Arab-Palestinian identity was largely a reaction to the Zionist movement reestablishing Jewish nationhood in Palestine, the ancient birthplace of the Jewish people, as recorded in the Bible and remembered reverentially in the Jewish religion for two millennia. Just as Palestinian nationalism was born of the Arab struggle against the Jews in the early to mid 20th century, the Jewish national rebirth occurred in Palestine, with Jewish identity made over from what was primarily (but not only) a religious heritage — because of the tragic experience of Jews as a frequently trod-upon minority in Christian Europe and the Muslim Middle East.
Gingrich then went on to condemn the Obama administration for trying to “pressure the Israelis into a peace process.” He continued, “These people [i.e., Palestinians] are terrorists, they teach terrorism in their schools.” My understanding is that Palestinian Authority textbooks are an improvement over the Jordanian and Egyptian books that were in use during Israel’s jurisdiction over Palestinian education; they do not demonize Jews & Israel, but they tend to ignore Israel’s existence. Clearly, this needs to be remedied, but Gingrich completely omits the fact that the PA’s security cooperation with Israel against terrorism is highly prized by Israel’s defense establishment.

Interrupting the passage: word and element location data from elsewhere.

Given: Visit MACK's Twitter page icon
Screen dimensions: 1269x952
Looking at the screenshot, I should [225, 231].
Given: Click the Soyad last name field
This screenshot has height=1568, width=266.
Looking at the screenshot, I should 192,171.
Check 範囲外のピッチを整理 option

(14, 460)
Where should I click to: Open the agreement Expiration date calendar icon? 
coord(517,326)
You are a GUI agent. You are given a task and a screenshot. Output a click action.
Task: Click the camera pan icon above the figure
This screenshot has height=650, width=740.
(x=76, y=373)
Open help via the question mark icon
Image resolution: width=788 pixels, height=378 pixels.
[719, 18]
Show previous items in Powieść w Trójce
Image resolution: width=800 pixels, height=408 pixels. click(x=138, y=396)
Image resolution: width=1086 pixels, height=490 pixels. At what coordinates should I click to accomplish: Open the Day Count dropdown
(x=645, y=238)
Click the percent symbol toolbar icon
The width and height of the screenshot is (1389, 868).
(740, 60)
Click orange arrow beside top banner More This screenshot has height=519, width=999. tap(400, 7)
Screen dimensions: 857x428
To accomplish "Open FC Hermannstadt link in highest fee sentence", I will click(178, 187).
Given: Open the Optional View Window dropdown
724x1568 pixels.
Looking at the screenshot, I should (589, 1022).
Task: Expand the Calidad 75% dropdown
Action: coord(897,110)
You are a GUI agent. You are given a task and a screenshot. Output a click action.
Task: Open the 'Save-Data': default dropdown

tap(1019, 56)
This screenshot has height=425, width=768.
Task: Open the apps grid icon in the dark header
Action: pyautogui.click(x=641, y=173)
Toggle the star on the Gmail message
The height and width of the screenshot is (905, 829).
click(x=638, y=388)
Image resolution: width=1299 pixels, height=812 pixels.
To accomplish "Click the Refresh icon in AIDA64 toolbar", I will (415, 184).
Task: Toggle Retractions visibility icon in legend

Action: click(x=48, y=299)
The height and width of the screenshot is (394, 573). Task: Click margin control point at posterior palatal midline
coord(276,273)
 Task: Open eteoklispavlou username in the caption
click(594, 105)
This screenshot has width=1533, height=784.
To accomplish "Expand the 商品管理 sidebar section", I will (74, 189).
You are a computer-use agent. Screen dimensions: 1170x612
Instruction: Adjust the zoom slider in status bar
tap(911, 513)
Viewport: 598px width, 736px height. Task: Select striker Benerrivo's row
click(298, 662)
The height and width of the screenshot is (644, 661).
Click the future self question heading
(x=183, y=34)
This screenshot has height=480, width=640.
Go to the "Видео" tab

If the next President of the United States comes to office committed to condemning all Palestinians as “terrorists” and denying them their right to sovereignty, even if living at peace with the State of Israel, where would this leave Israel? Wouldn’t this guarantee that Israel remain the occupying power over another people? And if this is so, how does tiny Israel retain its existence as a secure homeland and refuge (if necessary) for the Jews, a historically downtrodden people?
This is the serious aspect of what transpired at this forum. The comic relief was supplied by Rep. Michele Bachmann, who spoke of chutzpah by pronouncing a soft ch as in “church,” rather than its properly guttural kh or the less good but still acceptable h sound. I was impressed that she had a stint working as a volunteer on a kibbutz, but I wonder if she realizes that even in its semi-privatized form today, let alone what it was like when she worked there years ago, it’s a collectivist institution.
I guess that the boy got it right, us Christians just luv Israel to death.
I don’t care about or back the Newtster. However on this one he is more or less correct. As opposed to the blog post, we heard nothing about “palestinians” (other than Jews, of course) as long as Jordan (holder of most of palestine under the old regime) held the land. Only post 1967 did anyone say that “Oh, this was never jordanian, these people are Palestinians. Khalidi, who you quote spent 150 pages more or less claiming that the palestinians were a nation, and merely proved that Palestine was never a nation, or a people. They were Arabs.